OPINION
In a nearly unprecedented decision, the MTA has elected to periodically shut down service, closing it’s stations daily to the city that never sleeps for deep cleaning in the early hours of the morning.
Though these precautionary measures will only affect New Yorkers commuting from the hours of 1 A.M. to 5 A.M., a time slot hand picked by government and transit officials in an attempt to accommodate the many essential workers that still brave the subways, there are many for whom the change will prove more than just a minor inconvenience.
It’s long been known that New Yorker’s have a lengthy commute. Chances are, if you’re not one of the 4% of straphangers graced with the luck of getting to work in 30 minutes or less, you’ve felt the substantial blow of increased wait times that have plagued the MTA’s service across the five boroughs in the last few years. Yet now such problems seem extraneous.
For the scores of New Yorkers working from home, no longer forced to endure the mounting perils of their ever-deteriorating public transportation, the reduction in service is negligible; a minor stain on the white collars of our metropolis.
In reality, for most middle and upper class New Yorkers, the shutdown doesn’t hit close to home. But as is the case with many other aspects of the pandemic, the story is quite different in the margins.
For workers in The Bronx, the MTA has proven more essential than ever.
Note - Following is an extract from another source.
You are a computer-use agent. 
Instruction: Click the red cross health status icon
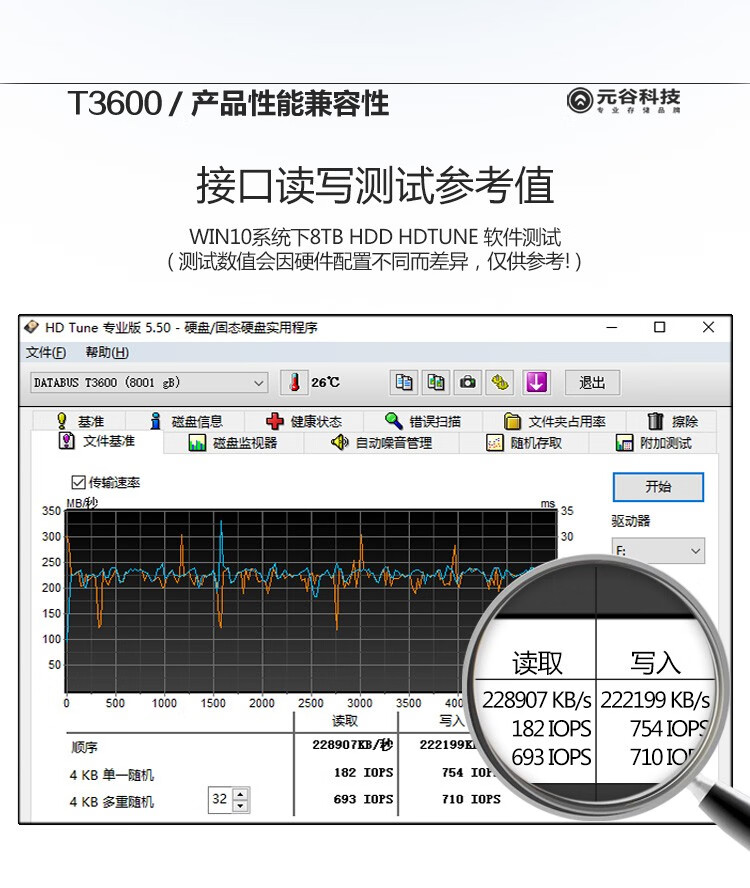point(275,421)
As thousands across the county embark on the subways to their respective jobs, many will now be presented with yet another problem: how to get back home.
The schedules of essential workers in the concrete jungle are far from predictable, and those in the Bronx are no exception. With much of its workforce in fields with irregular hours, such as construction, the service industry, and healthcare, the borough’s largest employer, as the MTA makes the largest cut in service in over a century, The Bronx is bound to bite the lion’s share of the bullet.
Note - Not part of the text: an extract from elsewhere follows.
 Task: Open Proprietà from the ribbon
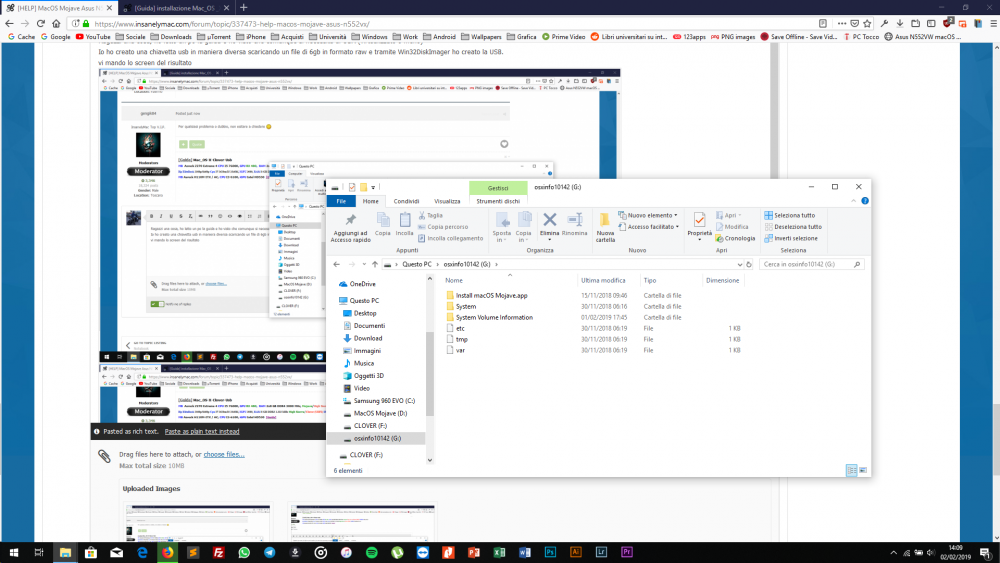click(x=699, y=221)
While city and transit officials take aim at the myriad of problems brought forth by the virus, they’ve forgotten that residents of the city’s poorest borough, more likely to be employed in positions that cannot be done from home, are caught in the crossfire. Though the time frame of the MTA shutdown takes into account the schedules of a variety of commuters, the plan falls short for the workers to whom the subways matter most.
Though the work day of many Bronx residents is far from typical, the unequal treatment they face is nothing new. Much like during preceding decades of deteriorating infrastructure and declining health conditions, as citizens of the city’s most ethnically diverse borough perish at rates twice those observed in the crowned cultural jewel of Manhattan, public officials turn a blind eye to The Bronx once more.
Now, as thousands from Wakefield to Mott Haven, from Kingsbridge to Throggs Neck suffer the second longest commute in the nation still, a commute now made even longer by staggered train times, many will be given the short end of a stick that barely reaches across the Harlem River.
When faced with crisis, there is no rulebook, no comprehensive list of instructions tailored by those before us that have seen it all before. Indeed, with the crisis we now face, such predecessors do not exist.
But as the Big Apple navigates the uncharted waters of the COVID-19 pandemic, struggling to keep its people afloat, it’s lost sight of those who were destined to sink from the start.
Anchored by the weight of historical disadvantage, the needs of essential Bronx workers have long been neglected, pushed far beneath the rug with those of countless others who inhabit the outer boroughs.
Now, as officials of the city they call home deny the simple accommodation of a daily commute, it’s become clear that such needs hardly mattered to them in the first place.
While the virus continues to shed light on disparities in the minority communities of New York, disparities more systemic than viral in nature, my fellow Bronx residents and I can only wonder, when will our voices be heard?
Matt Surface works in public health and biomedical research and lives in The Bronx.